- WORK ORDER: Would you restate word for word the lines of the listing, beginning at the first and ending with the line that holds "Select the post模式"?
▼
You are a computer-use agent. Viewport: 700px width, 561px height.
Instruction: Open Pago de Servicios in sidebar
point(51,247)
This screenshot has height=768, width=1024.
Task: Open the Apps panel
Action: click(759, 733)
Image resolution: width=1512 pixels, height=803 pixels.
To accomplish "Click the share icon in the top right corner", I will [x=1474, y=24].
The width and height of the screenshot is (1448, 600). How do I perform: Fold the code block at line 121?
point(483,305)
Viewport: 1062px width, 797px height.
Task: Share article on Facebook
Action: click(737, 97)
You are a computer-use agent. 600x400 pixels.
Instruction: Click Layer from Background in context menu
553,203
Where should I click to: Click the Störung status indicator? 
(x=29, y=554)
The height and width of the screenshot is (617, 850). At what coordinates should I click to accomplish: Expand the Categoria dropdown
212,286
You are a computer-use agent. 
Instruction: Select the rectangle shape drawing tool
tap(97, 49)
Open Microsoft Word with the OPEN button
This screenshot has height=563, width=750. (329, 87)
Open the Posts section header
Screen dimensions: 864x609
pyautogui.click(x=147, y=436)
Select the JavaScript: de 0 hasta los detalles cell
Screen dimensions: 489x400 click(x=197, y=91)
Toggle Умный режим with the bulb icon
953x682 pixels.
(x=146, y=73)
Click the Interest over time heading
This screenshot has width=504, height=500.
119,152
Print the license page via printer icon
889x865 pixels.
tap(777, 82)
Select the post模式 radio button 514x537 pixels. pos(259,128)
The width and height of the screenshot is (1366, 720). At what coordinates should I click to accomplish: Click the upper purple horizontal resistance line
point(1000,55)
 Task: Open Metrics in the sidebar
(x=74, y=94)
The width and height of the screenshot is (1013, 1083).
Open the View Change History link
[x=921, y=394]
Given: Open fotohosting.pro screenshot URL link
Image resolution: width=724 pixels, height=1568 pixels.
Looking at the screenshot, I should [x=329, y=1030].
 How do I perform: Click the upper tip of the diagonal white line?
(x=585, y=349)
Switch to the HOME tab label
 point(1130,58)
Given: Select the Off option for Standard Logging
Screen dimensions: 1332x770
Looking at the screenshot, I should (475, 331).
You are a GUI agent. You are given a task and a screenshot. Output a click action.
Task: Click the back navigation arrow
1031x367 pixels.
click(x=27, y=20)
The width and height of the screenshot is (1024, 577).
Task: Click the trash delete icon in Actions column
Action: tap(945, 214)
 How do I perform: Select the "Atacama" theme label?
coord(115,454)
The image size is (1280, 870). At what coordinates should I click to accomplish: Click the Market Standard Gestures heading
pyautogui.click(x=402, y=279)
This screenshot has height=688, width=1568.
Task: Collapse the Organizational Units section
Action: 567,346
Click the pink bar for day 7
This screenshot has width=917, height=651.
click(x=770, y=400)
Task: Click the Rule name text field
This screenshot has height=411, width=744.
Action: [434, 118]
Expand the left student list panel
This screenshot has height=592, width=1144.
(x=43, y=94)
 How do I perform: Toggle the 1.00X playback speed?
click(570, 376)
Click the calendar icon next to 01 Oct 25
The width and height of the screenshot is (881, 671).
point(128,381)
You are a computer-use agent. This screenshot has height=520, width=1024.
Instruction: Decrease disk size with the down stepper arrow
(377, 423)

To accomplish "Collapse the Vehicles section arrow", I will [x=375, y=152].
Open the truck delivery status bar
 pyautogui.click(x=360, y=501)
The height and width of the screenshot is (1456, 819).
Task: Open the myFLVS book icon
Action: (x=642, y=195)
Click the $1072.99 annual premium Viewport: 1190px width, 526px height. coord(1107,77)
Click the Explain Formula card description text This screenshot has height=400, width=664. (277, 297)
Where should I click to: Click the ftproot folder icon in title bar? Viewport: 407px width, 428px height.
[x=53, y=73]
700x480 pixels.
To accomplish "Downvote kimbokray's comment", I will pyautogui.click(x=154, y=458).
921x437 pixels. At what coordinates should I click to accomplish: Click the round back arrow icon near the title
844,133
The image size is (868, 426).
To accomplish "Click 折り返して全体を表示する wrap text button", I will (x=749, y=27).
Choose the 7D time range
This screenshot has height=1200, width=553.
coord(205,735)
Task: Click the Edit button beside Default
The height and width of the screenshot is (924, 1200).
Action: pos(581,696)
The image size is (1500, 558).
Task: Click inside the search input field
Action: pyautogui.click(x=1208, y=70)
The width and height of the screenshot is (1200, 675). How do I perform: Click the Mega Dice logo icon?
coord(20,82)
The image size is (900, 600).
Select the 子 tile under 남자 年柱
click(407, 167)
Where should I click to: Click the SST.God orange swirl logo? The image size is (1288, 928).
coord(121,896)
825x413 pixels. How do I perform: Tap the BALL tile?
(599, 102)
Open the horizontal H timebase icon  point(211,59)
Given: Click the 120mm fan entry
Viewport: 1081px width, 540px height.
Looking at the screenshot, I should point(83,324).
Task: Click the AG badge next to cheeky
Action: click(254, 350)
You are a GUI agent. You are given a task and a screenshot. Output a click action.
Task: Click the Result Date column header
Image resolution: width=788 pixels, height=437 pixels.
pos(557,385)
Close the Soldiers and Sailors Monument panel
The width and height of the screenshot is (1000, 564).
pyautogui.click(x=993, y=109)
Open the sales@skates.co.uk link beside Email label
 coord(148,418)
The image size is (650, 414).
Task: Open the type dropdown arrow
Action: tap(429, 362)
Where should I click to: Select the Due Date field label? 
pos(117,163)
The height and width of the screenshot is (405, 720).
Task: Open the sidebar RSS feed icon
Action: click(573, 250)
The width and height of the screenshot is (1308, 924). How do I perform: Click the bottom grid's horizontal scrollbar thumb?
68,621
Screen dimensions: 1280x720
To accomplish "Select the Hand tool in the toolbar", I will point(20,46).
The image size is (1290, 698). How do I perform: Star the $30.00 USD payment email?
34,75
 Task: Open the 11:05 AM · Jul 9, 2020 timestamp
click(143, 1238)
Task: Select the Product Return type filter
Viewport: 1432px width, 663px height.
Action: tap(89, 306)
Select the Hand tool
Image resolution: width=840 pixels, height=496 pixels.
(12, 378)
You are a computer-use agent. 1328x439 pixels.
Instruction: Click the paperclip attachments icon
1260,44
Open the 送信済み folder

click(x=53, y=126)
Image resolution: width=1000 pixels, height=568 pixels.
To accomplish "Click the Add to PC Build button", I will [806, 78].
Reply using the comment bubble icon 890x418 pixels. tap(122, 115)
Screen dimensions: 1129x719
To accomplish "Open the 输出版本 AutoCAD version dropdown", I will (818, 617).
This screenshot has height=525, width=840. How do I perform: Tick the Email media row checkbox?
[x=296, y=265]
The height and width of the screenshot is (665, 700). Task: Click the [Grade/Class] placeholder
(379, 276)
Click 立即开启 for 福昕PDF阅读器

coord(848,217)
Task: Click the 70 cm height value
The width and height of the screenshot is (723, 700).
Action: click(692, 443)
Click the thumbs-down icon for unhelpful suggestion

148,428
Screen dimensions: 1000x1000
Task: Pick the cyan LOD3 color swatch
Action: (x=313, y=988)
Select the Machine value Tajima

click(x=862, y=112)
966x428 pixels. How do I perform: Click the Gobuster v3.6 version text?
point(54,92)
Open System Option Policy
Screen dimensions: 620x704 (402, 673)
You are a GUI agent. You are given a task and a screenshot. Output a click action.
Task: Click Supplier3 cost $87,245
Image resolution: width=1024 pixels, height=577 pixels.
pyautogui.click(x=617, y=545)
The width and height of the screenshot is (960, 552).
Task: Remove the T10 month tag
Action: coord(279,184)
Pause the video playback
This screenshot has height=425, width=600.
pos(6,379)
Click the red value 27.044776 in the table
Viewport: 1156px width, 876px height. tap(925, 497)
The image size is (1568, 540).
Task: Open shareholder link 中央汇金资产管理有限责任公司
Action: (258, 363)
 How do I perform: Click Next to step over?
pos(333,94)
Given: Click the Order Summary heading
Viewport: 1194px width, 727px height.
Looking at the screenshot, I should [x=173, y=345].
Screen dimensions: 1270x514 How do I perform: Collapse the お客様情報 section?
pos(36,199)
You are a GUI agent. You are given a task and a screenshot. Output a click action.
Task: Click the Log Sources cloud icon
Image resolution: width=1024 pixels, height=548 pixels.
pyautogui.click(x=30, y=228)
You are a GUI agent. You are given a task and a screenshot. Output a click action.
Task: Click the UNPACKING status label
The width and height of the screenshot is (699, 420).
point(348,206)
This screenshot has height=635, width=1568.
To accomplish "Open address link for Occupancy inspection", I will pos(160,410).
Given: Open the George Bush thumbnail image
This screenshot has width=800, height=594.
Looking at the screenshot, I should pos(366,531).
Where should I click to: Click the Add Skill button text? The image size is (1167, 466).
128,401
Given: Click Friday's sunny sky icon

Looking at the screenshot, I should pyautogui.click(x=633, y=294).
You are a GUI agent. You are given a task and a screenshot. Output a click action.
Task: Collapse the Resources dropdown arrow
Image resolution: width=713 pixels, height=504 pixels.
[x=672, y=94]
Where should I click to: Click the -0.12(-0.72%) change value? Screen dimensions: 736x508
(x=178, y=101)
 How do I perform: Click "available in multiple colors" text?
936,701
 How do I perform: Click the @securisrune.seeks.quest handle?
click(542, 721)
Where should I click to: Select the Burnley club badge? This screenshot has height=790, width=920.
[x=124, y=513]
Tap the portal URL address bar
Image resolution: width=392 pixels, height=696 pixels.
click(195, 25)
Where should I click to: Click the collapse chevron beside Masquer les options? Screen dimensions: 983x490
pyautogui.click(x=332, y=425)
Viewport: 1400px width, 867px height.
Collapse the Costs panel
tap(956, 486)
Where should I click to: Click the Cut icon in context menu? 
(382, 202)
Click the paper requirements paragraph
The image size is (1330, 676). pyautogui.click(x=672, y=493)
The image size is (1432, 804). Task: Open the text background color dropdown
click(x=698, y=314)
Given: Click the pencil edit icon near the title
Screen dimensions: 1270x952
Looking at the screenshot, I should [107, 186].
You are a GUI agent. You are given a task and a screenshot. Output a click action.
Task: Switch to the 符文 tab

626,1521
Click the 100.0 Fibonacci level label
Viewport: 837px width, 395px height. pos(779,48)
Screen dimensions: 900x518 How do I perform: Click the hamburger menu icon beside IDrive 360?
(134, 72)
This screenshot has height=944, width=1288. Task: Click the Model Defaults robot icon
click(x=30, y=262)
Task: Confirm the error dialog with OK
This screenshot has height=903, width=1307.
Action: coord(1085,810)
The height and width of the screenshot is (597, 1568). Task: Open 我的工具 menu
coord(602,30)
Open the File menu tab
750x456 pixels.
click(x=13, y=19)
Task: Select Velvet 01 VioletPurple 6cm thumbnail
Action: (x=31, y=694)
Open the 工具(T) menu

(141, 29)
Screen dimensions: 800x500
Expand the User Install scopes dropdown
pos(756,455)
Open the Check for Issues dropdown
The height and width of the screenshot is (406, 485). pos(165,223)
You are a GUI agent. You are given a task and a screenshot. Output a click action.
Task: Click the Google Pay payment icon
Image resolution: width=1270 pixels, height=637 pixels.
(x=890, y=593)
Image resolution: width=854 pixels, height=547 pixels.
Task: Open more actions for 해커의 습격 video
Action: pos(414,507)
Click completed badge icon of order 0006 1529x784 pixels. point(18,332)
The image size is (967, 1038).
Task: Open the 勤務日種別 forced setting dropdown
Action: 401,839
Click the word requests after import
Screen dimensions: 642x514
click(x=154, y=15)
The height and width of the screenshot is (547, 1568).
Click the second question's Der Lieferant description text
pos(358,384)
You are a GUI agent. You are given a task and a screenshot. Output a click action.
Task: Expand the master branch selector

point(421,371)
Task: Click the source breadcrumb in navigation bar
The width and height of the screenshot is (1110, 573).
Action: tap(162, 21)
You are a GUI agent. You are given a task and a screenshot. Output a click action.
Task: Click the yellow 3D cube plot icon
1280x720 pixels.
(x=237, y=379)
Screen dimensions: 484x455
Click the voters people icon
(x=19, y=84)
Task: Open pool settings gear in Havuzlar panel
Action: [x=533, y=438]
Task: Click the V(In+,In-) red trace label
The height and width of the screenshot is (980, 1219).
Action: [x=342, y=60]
▲
- EXERCISE SOLUTION:
You are a computer-use agent. Viewport: 700px width, 561px height.
Instruction: Open Pago de Servicios in sidebar
point(51,247)
This screenshot has height=768, width=1024.
Task: Open the Apps panel
Action: click(759, 733)
Image resolution: width=1512 pixels, height=803 pixels.
To accomplish "Click the share icon in the top right corner", I will [x=1474, y=24].
The width and height of the screenshot is (1448, 600). How do I perform: Fold the code block at line 121?
point(483,305)
Viewport: 1062px width, 797px height.
Task: Share article on Facebook
Action: click(737, 97)
You are a computer-use agent. 600x400 pixels.
Instruction: Click Layer from Background in context menu
553,203
Where should I click to: Click the Störung status indicator? 
(x=29, y=554)
The height and width of the screenshot is (617, 850). At what coordinates should I click to accomplish: Expand the Categoria dropdown
212,286
You are a computer-use agent. 
Instruction: Select the rectangle shape drawing tool
tap(97, 49)
Open Microsoft Word with the OPEN button
This screenshot has height=563, width=750. (329, 87)
Open the Posts section header
Screen dimensions: 864x609
pyautogui.click(x=147, y=436)
Select the JavaScript: de 0 hasta los detalles cell
Screen dimensions: 489x400 click(x=197, y=91)
Toggle Умный режим with the bulb icon
953x682 pixels.
(x=146, y=73)
Click the Interest over time heading
This screenshot has width=504, height=500.
119,152
Print the license page via printer icon
889x865 pixels.
tap(777, 82)
Select the post模式 radio button 514x537 pixels. pos(259,128)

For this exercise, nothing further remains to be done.